The Protocol created six packaging policies for Canada and voluntarily set as its main target a 50 percent reduction in packaging sent for disposal by the year 2000. The first target of a 20 percent reduction by 1992 was actually exceeded by one percent, for a total diversion of 21 percent. This achievement translated into 1.17 million metric tonnes less aluminum, glass, paper, plastic, steel and wood going to disposal. The second target was set for 1996 at 35 percent and the third target was set at 50 percent reduction by the end of the year 2000.
The 1996 results revealed that the weight of disposed packaging fell from 5.41 million tonnes in 1988 to 2.64 million tonnes in 1996, representing a 56 percent reduction on a per-capita basis. The year 2000 target was exceeded despite an 11 percent increase in Canada's population.
"Despite a growth in our population and GDP, we have significantly reduced the amount of packaging sent to landfill," said Newfoundland and Labrador's Environment Minister and President of CCME Oliver Langdon. "I am encouraged by our progress, impressed by the diligence of our stakeholders — from industry to consumers — and confident in our collective ability to further reduce the environmental impact of packaging in the future."
The most significant gains in packaging reduction were on the shipping, manufacturing and distribution side — which represented 60 percent of packaging used in 1988, compared to 40 percent for consumer packaging. According to George Cornwall, Chair of the National Packaging Task Force, the tremendous impact made at the front end of the process has paved the way for greater progress at the consumer level, which has already realized successes through trends such as light weighting, bulk purchasing and an increase in residential recycling.
The Protocol's milestone targets are measured against the 1988 Packaging Estimates, which are based on data from Statistics Canada's 1988 Census of Canadian Manufacturers; estimates provided by industry on packaging reuse and recycling; and merchandise trade data on the dollar values of imports and exports. The actual weight of packaging sent for disposal in Canada is determined through a number of activities, including a Statistics Canada survey sent to some 10,000 industrial establishments, inquiring about the weight of packaging used, reused and sent for recycling.
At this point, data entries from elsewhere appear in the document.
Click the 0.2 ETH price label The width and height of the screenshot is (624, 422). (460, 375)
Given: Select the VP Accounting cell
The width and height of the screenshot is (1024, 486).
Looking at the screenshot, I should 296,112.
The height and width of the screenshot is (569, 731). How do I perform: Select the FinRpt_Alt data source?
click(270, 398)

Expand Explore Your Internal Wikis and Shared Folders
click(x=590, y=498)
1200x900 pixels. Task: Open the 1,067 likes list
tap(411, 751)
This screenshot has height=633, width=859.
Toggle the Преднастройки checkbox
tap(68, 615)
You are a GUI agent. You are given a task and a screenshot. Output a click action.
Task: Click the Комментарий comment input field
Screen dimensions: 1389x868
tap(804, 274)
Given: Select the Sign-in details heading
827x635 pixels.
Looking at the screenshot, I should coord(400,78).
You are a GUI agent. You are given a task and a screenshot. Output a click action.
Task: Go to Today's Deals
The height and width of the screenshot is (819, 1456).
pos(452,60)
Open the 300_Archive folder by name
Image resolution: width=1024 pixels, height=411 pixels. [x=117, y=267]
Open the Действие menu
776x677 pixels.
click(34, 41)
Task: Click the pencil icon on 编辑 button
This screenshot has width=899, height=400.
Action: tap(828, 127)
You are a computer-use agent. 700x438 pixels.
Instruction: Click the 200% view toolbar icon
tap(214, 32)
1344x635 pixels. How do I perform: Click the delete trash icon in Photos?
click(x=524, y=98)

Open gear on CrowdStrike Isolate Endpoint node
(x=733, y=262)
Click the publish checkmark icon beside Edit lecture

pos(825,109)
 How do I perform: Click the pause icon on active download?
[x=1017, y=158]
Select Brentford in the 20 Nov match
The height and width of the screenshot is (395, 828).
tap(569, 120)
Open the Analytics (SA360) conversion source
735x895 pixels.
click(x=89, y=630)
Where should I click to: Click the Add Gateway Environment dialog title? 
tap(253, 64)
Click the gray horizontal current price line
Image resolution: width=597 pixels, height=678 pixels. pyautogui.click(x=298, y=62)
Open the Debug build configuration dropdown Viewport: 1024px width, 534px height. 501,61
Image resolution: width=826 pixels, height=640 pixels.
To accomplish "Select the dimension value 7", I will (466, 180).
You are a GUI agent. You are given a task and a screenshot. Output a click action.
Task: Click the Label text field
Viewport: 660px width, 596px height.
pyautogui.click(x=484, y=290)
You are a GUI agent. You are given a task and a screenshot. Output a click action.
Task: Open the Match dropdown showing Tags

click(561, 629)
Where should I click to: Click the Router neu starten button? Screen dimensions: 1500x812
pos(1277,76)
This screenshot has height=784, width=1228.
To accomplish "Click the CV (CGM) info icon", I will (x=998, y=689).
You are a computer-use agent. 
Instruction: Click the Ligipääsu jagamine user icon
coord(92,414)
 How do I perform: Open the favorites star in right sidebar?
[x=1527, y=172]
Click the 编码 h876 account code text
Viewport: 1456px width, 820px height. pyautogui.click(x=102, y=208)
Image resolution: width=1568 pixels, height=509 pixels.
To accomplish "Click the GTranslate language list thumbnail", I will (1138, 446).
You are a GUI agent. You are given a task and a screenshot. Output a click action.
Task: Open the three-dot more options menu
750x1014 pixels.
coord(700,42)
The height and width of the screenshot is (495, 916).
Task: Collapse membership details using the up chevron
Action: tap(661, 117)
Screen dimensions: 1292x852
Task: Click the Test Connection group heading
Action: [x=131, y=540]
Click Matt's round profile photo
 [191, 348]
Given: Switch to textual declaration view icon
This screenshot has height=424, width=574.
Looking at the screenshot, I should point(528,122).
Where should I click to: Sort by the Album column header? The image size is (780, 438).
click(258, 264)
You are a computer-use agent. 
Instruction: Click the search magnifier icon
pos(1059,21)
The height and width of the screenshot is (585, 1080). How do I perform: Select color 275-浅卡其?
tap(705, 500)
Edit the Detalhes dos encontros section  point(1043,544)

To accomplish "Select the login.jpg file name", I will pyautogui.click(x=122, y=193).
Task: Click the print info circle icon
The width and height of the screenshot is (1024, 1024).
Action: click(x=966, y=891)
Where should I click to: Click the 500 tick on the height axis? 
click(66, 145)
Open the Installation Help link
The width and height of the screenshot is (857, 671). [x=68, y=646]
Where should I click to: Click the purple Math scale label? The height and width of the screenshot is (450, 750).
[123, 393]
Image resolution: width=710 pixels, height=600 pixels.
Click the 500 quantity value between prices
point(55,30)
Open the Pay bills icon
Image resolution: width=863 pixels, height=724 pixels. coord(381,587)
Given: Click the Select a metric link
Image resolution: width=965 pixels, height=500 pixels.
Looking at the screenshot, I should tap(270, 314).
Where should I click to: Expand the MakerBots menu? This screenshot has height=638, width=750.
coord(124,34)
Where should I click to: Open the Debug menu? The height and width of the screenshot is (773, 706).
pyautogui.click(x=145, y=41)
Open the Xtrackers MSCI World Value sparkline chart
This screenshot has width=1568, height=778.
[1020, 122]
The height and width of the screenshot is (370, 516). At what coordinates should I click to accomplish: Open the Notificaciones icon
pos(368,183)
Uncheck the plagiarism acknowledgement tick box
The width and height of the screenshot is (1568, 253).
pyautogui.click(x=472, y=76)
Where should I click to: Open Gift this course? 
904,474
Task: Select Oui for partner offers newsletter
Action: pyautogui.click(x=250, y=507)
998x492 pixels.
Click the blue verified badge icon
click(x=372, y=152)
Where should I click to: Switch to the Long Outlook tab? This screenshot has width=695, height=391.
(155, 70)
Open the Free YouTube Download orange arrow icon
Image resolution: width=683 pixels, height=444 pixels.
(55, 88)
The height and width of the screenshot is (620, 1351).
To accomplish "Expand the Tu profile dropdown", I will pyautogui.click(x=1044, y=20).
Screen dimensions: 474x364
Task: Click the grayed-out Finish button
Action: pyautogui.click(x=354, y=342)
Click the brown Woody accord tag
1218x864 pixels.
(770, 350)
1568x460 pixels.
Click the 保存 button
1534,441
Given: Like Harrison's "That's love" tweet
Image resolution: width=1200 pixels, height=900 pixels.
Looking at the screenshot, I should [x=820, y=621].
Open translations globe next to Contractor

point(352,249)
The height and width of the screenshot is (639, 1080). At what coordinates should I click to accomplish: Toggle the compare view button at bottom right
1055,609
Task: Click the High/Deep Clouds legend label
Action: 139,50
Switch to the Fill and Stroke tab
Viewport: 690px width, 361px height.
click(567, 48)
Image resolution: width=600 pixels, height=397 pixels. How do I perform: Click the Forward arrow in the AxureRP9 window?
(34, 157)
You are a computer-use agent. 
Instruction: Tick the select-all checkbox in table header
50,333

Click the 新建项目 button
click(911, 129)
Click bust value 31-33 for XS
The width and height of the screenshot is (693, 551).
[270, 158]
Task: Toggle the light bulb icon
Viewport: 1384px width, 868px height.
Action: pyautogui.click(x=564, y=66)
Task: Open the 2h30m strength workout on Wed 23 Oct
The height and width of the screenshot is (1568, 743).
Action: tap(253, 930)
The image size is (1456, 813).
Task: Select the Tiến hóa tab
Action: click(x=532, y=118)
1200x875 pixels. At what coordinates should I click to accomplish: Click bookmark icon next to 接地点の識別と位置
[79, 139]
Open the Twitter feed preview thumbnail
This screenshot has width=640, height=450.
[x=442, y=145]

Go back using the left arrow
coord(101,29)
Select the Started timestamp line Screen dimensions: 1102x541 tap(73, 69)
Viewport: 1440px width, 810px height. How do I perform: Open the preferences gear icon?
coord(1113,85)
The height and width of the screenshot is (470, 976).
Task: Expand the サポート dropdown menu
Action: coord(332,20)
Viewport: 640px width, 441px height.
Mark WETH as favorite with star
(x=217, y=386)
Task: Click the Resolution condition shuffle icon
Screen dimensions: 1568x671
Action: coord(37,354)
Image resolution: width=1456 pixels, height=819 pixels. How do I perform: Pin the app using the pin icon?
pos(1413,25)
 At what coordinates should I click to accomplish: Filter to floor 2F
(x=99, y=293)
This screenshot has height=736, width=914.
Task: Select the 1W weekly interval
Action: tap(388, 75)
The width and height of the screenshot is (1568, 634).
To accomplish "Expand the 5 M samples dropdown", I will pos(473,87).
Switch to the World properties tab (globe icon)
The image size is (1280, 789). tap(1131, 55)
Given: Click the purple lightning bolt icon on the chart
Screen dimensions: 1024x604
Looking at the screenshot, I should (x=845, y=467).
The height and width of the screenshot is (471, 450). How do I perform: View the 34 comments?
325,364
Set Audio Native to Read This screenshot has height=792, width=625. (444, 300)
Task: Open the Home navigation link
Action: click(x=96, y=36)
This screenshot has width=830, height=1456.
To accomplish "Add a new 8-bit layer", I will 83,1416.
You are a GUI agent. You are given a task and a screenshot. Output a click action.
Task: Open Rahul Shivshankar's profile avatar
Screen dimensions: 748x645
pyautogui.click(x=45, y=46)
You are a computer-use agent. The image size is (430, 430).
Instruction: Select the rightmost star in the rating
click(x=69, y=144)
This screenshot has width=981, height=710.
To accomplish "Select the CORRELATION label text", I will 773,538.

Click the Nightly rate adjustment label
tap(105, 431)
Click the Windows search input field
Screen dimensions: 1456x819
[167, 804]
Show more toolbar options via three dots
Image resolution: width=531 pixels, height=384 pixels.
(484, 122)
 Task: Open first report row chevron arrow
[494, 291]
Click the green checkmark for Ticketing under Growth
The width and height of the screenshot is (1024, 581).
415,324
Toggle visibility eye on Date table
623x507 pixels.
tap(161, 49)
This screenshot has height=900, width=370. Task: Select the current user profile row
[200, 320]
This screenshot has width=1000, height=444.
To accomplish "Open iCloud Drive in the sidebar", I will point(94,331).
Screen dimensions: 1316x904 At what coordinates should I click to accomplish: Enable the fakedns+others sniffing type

"Even though we have exceeded our year 2000 target through the efforts of industry in expanding and introducing new initiatives in reduction, reuse and recycling and through significant investment by municipalities in introducing and expanding residential recycling programs, we know that further progress can be made," said George Cornwall. In the months ahead, the Task Force will be reviewing the results of the 1996 survey, in detail, as part of a larger evaluation of the six policies of the Protocol. The review will concentrate on identifying areas where further opportunities for progress exist. CCME will also consider the need for a year 2000 survey as an opportunity to further monitor packaging disposal trends.
"No other country has examined its disposal of packaging with the rigour Canada has applied voluntarily," said Minister Langdon. "Our proactive response to the Protocol's call for action can serve as a model for waste diversion initiatives in other countries, and continued efforts under the Protocol can provide Canadian consumers with more opportunities to reduce, reuse and recycle," he concluded.